What is expected —
Each line of the data below either holds "computer" or does not. Report how many do, and only that.

Provided records —
+--

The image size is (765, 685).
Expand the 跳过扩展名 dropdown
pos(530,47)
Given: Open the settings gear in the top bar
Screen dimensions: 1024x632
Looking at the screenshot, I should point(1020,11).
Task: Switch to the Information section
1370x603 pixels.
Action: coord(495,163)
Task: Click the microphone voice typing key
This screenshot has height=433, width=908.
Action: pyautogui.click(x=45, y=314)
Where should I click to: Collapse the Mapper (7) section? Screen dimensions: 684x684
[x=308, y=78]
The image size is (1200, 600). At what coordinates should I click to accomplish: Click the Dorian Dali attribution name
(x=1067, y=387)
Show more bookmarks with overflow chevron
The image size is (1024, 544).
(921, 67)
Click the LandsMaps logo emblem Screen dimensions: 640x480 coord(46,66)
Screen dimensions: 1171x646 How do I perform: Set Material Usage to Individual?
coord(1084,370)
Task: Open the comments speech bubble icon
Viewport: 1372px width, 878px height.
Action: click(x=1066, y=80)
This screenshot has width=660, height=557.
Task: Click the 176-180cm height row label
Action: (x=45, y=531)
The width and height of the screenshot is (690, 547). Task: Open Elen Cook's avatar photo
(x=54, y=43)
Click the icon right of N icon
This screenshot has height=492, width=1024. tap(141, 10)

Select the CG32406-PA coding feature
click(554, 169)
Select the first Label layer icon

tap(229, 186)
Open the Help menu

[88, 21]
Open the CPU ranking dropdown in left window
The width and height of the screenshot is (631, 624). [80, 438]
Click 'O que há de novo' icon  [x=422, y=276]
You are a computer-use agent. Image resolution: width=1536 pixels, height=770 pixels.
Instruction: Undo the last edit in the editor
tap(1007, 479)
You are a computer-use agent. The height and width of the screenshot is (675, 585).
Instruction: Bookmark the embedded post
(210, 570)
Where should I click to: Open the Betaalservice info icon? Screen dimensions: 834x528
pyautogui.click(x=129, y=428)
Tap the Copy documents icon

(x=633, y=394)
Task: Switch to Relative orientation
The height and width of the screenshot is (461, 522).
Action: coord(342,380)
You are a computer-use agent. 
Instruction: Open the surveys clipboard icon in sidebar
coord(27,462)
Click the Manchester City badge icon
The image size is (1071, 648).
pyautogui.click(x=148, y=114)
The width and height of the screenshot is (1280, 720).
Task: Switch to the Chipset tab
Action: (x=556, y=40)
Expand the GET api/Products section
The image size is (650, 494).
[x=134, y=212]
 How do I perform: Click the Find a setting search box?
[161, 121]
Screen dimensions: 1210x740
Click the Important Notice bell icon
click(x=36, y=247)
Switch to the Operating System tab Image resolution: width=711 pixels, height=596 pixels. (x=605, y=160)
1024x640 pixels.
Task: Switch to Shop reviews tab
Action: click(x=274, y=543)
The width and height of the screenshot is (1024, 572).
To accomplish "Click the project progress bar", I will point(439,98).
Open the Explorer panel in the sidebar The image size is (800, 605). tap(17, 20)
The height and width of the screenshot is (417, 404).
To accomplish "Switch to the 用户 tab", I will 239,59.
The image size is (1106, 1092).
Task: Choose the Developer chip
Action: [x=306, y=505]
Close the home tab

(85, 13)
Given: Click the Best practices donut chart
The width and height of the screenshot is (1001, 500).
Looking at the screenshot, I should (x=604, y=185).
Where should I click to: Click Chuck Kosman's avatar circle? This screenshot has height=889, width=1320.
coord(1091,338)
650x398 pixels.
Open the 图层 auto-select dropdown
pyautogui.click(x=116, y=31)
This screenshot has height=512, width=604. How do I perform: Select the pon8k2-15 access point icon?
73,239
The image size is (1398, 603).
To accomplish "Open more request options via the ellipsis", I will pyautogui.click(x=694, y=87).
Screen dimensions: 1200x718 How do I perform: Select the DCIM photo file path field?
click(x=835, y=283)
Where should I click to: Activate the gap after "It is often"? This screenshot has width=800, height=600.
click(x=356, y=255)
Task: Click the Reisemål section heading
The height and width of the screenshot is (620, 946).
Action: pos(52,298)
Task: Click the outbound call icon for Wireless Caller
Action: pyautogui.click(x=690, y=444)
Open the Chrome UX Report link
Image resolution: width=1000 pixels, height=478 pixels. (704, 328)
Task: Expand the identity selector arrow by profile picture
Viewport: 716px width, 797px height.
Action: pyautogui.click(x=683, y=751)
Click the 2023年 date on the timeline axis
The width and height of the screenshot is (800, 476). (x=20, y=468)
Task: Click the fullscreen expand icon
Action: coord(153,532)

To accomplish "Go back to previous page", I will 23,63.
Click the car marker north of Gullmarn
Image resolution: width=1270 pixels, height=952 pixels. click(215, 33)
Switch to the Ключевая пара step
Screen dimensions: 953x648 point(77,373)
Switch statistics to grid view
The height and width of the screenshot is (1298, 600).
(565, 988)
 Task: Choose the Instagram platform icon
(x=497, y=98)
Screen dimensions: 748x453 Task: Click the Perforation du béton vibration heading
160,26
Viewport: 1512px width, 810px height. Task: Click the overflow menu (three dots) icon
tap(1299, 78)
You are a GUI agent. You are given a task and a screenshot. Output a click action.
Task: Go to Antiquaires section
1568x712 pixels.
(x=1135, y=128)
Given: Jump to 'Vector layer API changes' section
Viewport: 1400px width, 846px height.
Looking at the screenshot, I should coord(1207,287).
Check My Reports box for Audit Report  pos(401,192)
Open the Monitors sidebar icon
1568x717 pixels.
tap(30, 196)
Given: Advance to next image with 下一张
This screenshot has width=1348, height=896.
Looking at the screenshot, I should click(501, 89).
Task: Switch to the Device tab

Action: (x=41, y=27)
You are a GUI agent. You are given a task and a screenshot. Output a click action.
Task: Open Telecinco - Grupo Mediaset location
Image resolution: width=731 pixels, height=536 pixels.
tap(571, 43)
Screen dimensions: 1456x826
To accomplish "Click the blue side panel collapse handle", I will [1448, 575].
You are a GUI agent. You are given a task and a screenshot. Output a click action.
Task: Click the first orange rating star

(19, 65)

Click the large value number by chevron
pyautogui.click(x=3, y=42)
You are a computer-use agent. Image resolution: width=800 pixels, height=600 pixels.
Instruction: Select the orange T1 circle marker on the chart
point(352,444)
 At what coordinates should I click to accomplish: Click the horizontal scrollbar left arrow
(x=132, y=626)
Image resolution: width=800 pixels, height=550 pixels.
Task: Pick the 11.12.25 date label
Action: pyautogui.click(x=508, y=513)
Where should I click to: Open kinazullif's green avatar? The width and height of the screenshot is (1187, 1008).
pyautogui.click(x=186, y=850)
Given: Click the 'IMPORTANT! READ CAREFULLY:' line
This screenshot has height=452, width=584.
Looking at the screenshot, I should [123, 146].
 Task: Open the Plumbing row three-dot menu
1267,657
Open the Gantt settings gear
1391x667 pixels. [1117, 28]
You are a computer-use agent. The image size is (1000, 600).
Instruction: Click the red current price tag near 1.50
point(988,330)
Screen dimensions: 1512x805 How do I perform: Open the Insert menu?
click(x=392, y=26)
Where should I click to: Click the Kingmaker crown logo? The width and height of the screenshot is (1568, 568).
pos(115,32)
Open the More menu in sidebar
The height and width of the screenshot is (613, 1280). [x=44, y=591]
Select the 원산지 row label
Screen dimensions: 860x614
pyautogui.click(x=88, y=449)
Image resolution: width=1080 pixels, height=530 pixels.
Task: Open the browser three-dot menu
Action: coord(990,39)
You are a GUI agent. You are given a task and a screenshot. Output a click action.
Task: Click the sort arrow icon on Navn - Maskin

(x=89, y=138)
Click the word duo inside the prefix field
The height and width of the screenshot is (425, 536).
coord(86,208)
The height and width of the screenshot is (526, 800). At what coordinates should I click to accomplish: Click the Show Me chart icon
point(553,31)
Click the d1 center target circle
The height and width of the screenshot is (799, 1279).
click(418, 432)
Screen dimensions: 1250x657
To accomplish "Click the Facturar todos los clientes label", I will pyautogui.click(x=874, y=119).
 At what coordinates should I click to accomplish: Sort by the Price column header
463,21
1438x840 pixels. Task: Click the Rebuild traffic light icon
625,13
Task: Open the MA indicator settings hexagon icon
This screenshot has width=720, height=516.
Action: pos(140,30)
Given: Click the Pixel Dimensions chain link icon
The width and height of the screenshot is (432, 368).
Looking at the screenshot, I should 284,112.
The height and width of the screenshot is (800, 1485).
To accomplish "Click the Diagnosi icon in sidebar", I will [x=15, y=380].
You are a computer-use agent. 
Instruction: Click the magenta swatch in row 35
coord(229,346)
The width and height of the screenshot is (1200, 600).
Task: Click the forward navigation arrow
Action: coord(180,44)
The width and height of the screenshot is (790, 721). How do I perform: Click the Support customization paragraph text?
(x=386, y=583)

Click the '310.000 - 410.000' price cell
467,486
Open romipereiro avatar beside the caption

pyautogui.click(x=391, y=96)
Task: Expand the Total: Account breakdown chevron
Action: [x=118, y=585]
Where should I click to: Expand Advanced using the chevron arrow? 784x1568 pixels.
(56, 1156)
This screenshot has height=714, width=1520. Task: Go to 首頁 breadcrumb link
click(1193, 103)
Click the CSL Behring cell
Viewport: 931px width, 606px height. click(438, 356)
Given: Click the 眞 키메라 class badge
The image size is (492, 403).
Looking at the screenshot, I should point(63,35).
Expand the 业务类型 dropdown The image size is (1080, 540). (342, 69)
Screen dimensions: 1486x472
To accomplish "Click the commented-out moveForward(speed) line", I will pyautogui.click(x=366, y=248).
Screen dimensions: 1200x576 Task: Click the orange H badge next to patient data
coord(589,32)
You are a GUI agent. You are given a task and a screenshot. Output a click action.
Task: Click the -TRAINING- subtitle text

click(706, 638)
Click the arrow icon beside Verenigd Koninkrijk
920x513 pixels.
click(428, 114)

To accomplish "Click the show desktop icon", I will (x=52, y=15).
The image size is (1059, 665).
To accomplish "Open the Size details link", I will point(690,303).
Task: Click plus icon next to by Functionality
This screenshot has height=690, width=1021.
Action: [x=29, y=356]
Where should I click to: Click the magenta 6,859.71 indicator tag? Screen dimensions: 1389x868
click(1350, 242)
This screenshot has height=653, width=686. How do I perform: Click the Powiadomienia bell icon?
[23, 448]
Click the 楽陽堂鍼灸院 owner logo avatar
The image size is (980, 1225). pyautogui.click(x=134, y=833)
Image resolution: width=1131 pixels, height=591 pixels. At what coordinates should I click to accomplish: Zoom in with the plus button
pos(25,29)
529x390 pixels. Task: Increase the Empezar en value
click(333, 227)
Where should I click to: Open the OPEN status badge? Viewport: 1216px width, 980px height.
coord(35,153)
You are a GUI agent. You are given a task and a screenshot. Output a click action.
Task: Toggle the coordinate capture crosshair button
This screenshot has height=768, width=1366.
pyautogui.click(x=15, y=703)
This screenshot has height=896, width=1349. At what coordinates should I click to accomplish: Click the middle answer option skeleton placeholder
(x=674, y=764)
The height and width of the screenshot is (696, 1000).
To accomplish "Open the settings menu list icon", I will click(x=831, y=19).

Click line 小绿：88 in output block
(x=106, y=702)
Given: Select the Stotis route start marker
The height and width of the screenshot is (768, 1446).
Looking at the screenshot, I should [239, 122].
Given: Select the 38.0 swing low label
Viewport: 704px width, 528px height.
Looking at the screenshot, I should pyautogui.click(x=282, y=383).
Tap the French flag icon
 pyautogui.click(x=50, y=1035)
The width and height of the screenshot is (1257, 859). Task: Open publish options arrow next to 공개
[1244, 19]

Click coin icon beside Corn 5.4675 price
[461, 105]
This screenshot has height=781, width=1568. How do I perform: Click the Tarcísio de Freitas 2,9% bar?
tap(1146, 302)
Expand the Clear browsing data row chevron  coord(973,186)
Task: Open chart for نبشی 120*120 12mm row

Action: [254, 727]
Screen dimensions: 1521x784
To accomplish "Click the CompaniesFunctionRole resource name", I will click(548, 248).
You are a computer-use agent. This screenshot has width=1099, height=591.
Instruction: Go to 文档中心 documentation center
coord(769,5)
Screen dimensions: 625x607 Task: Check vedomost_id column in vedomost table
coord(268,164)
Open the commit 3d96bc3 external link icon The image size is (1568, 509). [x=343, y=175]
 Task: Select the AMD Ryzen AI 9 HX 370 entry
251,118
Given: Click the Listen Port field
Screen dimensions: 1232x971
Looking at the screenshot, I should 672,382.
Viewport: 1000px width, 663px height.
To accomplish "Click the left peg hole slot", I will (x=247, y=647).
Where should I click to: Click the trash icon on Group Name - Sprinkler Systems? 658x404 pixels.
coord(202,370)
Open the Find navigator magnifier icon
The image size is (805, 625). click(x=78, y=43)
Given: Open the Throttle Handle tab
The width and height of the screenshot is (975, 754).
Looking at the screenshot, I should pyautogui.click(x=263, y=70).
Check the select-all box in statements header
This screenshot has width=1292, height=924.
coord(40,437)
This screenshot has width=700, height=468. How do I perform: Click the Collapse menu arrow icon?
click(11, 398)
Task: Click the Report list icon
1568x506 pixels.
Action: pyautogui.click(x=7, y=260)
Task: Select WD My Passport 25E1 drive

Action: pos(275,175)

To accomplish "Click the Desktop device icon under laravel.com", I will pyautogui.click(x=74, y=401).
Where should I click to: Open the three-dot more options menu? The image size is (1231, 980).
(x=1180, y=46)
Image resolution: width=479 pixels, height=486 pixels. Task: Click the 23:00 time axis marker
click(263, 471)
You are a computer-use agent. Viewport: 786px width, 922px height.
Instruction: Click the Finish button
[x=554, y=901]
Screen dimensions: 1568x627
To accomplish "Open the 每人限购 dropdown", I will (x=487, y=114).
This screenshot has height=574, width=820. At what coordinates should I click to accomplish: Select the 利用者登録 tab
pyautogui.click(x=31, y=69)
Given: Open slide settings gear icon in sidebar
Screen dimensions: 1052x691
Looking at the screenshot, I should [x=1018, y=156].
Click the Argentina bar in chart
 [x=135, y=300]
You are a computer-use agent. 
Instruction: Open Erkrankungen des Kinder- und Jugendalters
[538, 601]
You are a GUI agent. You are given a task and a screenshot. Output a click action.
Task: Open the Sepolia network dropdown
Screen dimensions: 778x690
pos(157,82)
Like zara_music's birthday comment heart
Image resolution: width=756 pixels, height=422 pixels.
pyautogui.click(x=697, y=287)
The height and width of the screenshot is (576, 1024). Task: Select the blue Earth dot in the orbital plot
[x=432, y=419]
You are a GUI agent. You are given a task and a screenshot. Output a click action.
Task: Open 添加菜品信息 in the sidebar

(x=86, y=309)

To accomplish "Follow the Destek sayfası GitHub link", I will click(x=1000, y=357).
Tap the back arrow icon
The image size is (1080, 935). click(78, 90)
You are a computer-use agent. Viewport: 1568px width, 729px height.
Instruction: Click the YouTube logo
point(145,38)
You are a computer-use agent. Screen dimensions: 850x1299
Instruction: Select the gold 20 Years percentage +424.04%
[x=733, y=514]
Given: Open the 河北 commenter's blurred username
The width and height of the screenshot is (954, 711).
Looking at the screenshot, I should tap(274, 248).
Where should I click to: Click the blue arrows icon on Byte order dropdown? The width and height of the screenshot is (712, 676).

+--

Your solution —
11